The latest "urbanproof" campaign for Qashqai plans to rectify this. The ad, which has been directed by Danny Kleinman, has a specially tailored digital strategy that will bypass a microsite and instead partner with video-sharing sites, seed content on a pre-selected range of blogs and content-sharing sites and release further assets of the ad, including a pre-launch teaser campaign followed by a "making of" video.
Cox explains: "The digital strategy isn't just about targeting car influencers, but also cultural influencers. Kleinman is a famous director with his own fan base, and seeding in this way allows us to widen the net in a way that's measurable and can be adapted hour-by-hour in line with the numbers."
There are, of course, a number of warnings. First, choose your launch audience carefully. You can't just put something out and expect users to pick it up and use it without an incentive. "Social media is about conversation and dialogue with key influencers in the digital space and then presenting information to each of their specific interests," Howell says.
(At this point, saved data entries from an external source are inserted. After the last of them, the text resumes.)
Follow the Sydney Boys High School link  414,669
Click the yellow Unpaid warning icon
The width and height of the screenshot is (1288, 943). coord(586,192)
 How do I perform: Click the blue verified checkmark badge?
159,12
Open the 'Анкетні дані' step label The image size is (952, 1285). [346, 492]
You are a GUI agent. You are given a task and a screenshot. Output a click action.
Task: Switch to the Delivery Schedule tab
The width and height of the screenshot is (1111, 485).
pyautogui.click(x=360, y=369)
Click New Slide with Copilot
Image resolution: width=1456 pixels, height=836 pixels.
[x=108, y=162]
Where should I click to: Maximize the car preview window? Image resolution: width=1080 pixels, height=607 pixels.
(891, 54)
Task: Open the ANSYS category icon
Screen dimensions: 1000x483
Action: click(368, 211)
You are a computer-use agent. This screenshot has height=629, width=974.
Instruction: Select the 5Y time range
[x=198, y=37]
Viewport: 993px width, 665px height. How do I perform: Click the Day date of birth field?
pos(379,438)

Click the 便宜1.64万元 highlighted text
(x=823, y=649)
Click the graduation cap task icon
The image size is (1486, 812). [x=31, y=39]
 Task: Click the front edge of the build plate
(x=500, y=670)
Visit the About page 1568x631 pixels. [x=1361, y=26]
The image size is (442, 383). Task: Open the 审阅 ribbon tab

Second, be aware of countless examples of brands whose efforts to embrace the digital space have backfired. "One of the risks of using online networks to generate interest beyond media exposure is that you risk being seen as manipulative," Collin says.
Brands that have fallen foul in the past include Cillit Bang, which, a few years ago, was found posting bogus messages on bloggers' sites, and General Motors, which, in 2006, invited people to create online ads for a new sports utility vehicle, only to find itself attacked by bloggers over its safety record and environmental abuses.
Third, unlike the broadcast period of a traditional commercial, content remains on the internet forever and a surge of negative publicity cannot be removed.
However, this is not open season for any advertiser looking for free pre-launch publicity.
"Only a handful of brands have truly earned the right to build expectation around their advertising content," Andrew Stephens, the chief executive of Goodstuff, says.
Finally, online seeding can only really work if your content is good enough in the first place. While brands such as Nike, Sony, Cadbury and Pot Noodle appear to have a rich enough creative heritage to do this, many brands have simply fallen short of the mark.
"However rough the assets and eager the online chatter, people still expect the finished film to be superlative," Collin says.